A cluster of habits that form a behaviour.

A compilation of behaviours that end up defining our choices on a day-to-day basis.

 

 

Let us unpack this by the differentiating between trait boredom v/s state boredom.

The most uncomplicated way to differentiate is recognizing that trait boredom refers to the propensity or disposition towards feeling bored; it indicates your susceptibility towards boredom. State boredom on the other hand refers to getting bored situationally. It is indicative of being bored in specific situations or circumstances.

 

It is important to understand that an excessive avoidance of boredom or fearing it can be an implicit way of masking traumatic life experiences. Boredom can involve stillness, inactivity and pausing. For quite a few people who have dealt with acutely traumatic life experiences over long periods in time, inactivity and stillness can activate certain painful memories or intrusive thoughts. This also leads us to recognizing the impact of boredom on its own, not just as an ancillary emotional state that comes along with other, seemingly more intense emotions.

 

Gender accounts for certain specific experiential differences as well. Experimental studies have shown that women (identified female at birth) often do well on language-learning tasks because they are less likely to experience state boredom than men (identified male at birth). Women displayed a higher degree of strategic competence in coping with and successfully handling state boredom. Men, on the other hand, needed more diverse stimuli to keep themselves successfully engaged.

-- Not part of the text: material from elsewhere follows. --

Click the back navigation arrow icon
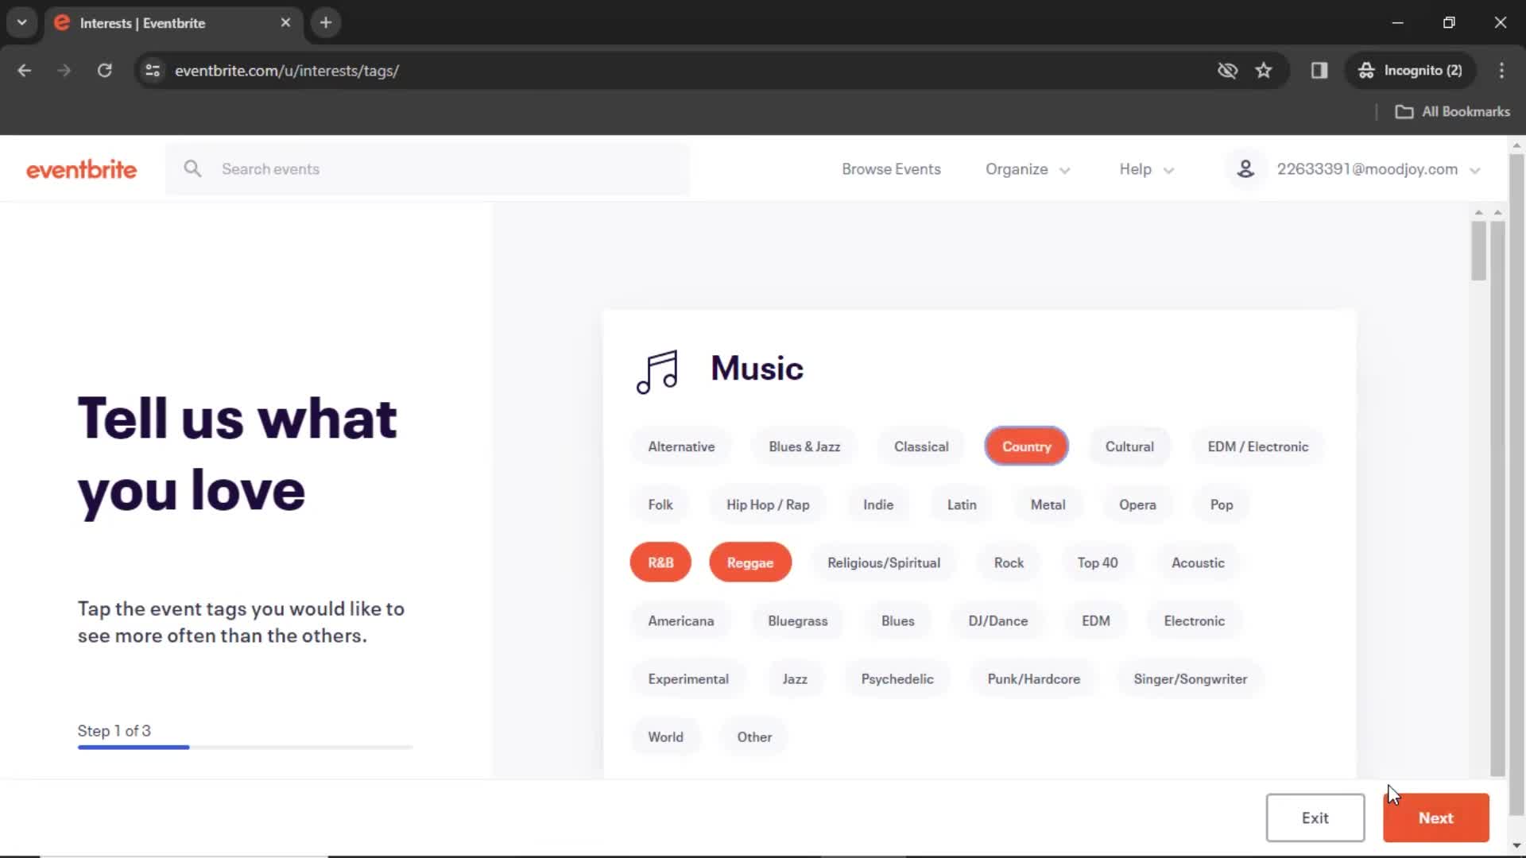[24, 70]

This shatters the myth that women are “too emotional” to handle certain workplace decision-making since they showed a greater degree of focus without need too many different stimuli or novel sensations to evade state boredom.

 

This also means that workplace engagement should account for these differences when it comes to task allocation, mentoring and coaching.

 

Productivity, precarity and boredom

 

Look, whether we agree or not, we are all some sort of cogs in the capitalism machine.Hustle capitalism seems to place a premium on both trait and state boredom. Every era of capitalism carried with it what is called a dominant reactive affect (DRA). Precarity and replaceability in workplace, relationships, and social structures. Being bored is then automatically considered a threat. An impediment to our “success”. And success in this attention economy is often – mistakenly – considered the same as growth. While it is not that one has to be averse to success, it is more important to understand what we constitutes this definition of “success”. Then there is the financial impact of even considering “boredom”. So many workplaces dictate the need to be constantly hooked onto some form of activity. Your promotion, your position; everything seems to depend on how “omnipresent” you present be. Never mind the fact that even God rested on Sunday after creating the world!

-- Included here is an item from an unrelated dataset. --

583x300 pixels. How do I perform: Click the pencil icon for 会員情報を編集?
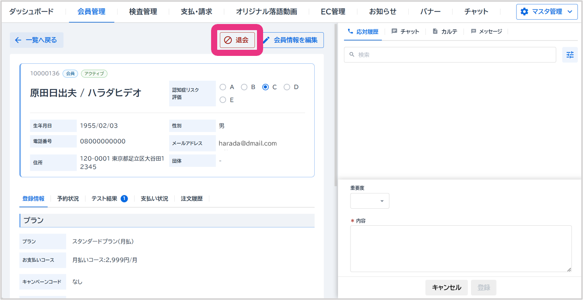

Even those therapy clients of mine who are social activists seem to mentally penalize themselves when they tap out of their messaging apps for a bit. The fear of missing out dictates us to the extent that even our ill-health which requires legit rest is considered an inconvenience in the larger scheme of success.

 

Attention economy focuses on marketing human interest, attention and involvement as a singular and scarce commodity. There are several antitheses at play here. We “google” a term because we want access to quick and accurate information. We want to cut short the time it would have taken for us in the pre-internet era to find information. Ironically, while doing so, we end up losing ourselves in time warps where are attention disappears within the endless scrolling. These contradictory signals obviously affect the way in which our neurological pathways function.

 

Keeping these things in mind, it seems important to gain back some of our “boredom”. Boredom is a vital period of brain rest. We need to stop being afraid of it or allowing the proverbial fear of being replaced remain latched to us like an endless drip. We have to recognize that both our sustenance and survival require timeouts in which we zone out of the chatter within and outside.

 

Sometimes it is ideal to be idle.


And with that terrible turn of phrase is brought about my own need to shut down this laptop and spend some time mimicking the dog resting on my lap right now.